Handling such discussions is why ATCQ is one of my most favorite Hip-Hop groups ever. They were the ones who had things to say in a creative outlet but also doing for the fact they did because they enjoy doing it. Artists in general who have creative freedom to do what they want give the utmost respect in my eyes; hence why they create records like “The Low End Theory.”

Like “Illmatic,” “The Low End Theory” showed the importance of lyrics in Hip-Hop. This album showed me that Hip-Hop is one of the ultimate creative outlets for people who have something to say. If you have any misconceptions about Hip-Hop, hopefully this album will provide you a different view to the album.

 

Prince – Sign O’ the Times (1987)

Album Artwork Courtesy of Warner Bros.

In my eyes, this is Prince’s best album. “Sign O’ the Times” is the best exhibition of his talents. Prince was the ultimate example of an artist having complete creative control over their work. On this album, Prince literally produced and wrote (most of) the songs on the album.

It’s interesting to consider because of the fact that his backing band, the Revolution, had split up and the last couple of albums were perceived inferior (both critically and commercial) to the megahit “Purple Rain.”

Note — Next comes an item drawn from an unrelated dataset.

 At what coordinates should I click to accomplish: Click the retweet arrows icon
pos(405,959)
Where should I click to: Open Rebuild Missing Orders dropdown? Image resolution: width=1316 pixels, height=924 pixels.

For “Sign O’ the Times” this was the major bounce back, although the album did not sell well as “Purple Rain,” but it did receive high praise.

It amazes me how Prince managed to play all of the instruments. It’s one of the best things about him that draws me into his catalog. The slap bass on “If I Was You’re Girlfriend” or guitar-driven of “I Could Never Take the Place of Your Man.”

I’ve always preferred Prince over Michael Jackson. While Jackson has released some great songs and had a bigger impact on the music industry, I find that Prince gives me a more complete listening experience. Hearing his vocal performances on “Adore” or “The Cross” give him a more commanding presence that makes him look like a divine being.

Like I said, his creative freedom leads him to do whatever he wants with his music and he managed to pull of something incredible. “Sign O’ the Times” is my favorite mostly due to the diversity the songs range from. I’ve always come back to album feeling like it has improved upon each listen.

It never gets boring throughout the 80 minutes on this album; which is what I want in an album, particularly with double albums like this. “Sign O’ the Times” is the template of making a good double all by yourself on your own terms and lasting testament Prince’s talents that still leaves the world captivated.